Fig. 3. Therapies that targeting immune metabolism.

A Increased checkpoint receptor expression is usually a result of low glucose, acidity, or lactic acid in the TME, and the involvement of these receptors leads to immunosuppressive phenotypic characteristics of reduced glycolysis and increased FAO. Antibodies against these checkpoint receptors have successfully restored glycolysis, which in turn supports the function of antitumor effectors within immune cells. B LDHA is required for the conversion of pyruvate to lactic acid and is associated with the development, maintenance, and metastasis of cancer. LDHA is a potential therapeutic target. C Inhibitory immune cells, including Treg, TADCs and MDSC, increased the expression of IDO, an enzyme responsible for metabolizing tryptophan into canine urine. IDO-targeting activity inhibits these suppressive immune cells in the tumor.
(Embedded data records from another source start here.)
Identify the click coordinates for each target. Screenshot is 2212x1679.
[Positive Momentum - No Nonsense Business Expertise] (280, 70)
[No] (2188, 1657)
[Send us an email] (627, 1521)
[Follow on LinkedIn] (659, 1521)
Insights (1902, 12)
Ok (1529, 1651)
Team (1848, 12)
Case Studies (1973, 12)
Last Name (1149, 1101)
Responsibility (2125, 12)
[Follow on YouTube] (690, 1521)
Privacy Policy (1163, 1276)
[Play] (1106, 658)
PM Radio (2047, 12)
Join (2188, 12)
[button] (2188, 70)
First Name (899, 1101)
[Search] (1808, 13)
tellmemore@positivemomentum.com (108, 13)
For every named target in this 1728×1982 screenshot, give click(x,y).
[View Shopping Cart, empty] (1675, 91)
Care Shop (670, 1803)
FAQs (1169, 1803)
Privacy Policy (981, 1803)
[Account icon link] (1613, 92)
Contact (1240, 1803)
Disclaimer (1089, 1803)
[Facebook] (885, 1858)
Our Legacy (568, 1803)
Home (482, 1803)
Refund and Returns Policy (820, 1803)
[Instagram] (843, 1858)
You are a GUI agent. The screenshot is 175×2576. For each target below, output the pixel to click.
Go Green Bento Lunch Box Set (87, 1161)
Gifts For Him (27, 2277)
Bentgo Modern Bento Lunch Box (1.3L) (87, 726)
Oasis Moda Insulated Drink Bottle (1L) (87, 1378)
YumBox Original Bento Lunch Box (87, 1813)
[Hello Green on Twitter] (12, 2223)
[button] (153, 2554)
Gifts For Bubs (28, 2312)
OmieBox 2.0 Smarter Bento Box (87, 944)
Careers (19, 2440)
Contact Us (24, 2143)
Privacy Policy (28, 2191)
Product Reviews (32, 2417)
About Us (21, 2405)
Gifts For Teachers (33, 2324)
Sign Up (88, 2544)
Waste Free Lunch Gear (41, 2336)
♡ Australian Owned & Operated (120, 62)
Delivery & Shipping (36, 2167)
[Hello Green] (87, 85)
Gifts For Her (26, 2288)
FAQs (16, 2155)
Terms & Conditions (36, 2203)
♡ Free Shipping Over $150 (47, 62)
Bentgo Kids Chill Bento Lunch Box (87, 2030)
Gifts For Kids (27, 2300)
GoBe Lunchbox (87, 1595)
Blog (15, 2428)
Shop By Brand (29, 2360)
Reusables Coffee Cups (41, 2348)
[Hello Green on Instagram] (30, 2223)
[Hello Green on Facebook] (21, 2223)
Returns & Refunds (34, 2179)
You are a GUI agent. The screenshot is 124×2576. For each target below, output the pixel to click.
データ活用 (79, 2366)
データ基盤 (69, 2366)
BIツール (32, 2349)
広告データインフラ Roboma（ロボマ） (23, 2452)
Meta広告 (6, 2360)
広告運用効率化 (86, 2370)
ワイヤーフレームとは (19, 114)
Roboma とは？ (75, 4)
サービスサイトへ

D Immunosuppressive Treg cells often use FAO as a way to produce energy. The metabolism of Treg can be improved by using ACC inhibitors, CPT1 inhibitors or CD36 inhibitors, providing potential targets for the treatment of gastric cancer. E In the TME of specific gastric cancer, the microflora was changed. In gastric cancer patients, a large increase of H. pylori led to an increase in tumor cell glycolysis and Lonp1. Downregulation of Lonp1 expression significantly reduced glycolytic metabolic transformation and gastric cell proliferation associated with low diversity of H. pylori infection.